Stored data:
↓↓↓
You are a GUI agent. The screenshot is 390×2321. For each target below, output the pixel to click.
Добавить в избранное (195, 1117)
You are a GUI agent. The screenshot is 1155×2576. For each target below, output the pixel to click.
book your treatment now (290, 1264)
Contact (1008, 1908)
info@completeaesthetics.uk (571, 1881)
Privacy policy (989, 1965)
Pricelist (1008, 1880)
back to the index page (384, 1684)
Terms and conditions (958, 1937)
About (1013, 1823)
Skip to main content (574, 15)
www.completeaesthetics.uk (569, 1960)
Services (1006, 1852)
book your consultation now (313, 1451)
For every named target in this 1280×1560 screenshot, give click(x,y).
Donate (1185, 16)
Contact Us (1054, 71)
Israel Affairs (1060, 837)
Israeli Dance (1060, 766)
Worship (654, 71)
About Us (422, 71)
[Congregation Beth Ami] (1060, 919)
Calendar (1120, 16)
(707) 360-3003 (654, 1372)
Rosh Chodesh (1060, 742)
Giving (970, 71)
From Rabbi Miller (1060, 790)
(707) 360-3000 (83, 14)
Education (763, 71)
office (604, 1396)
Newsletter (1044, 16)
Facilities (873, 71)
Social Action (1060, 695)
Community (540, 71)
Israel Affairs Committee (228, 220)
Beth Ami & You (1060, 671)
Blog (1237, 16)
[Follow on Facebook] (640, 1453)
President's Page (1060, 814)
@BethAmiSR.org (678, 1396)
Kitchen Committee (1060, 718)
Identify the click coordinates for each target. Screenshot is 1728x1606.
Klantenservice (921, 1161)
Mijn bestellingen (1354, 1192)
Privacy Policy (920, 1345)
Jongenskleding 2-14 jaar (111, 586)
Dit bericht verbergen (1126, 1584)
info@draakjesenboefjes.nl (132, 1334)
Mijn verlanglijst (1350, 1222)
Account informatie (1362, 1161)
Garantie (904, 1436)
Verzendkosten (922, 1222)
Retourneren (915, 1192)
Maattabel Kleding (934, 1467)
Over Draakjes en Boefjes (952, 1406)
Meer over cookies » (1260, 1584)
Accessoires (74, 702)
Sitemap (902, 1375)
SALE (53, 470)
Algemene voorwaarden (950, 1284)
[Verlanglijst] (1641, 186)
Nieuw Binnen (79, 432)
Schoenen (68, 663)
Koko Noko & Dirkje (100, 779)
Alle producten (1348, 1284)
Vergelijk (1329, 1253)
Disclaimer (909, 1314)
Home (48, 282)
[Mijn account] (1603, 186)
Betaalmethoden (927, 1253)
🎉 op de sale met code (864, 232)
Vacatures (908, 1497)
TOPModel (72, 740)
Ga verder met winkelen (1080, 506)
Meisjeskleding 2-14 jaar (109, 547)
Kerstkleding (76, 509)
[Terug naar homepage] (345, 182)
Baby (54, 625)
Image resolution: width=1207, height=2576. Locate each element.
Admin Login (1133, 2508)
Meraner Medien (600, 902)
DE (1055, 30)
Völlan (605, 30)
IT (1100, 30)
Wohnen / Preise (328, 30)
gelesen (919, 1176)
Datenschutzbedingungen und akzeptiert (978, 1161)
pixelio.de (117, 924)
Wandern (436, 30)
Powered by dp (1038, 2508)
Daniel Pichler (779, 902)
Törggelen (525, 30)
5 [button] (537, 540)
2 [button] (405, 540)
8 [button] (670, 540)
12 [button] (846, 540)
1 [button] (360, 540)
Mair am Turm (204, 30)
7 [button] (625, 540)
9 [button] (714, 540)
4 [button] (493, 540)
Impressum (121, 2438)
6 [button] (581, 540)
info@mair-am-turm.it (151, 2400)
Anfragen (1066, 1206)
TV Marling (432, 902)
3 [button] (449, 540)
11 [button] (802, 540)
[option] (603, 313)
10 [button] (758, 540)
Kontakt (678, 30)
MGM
↑↑↑
Problem statement: If a line of the entries above includes the word "button", count it; then state the total and nothing else.

Your response: 12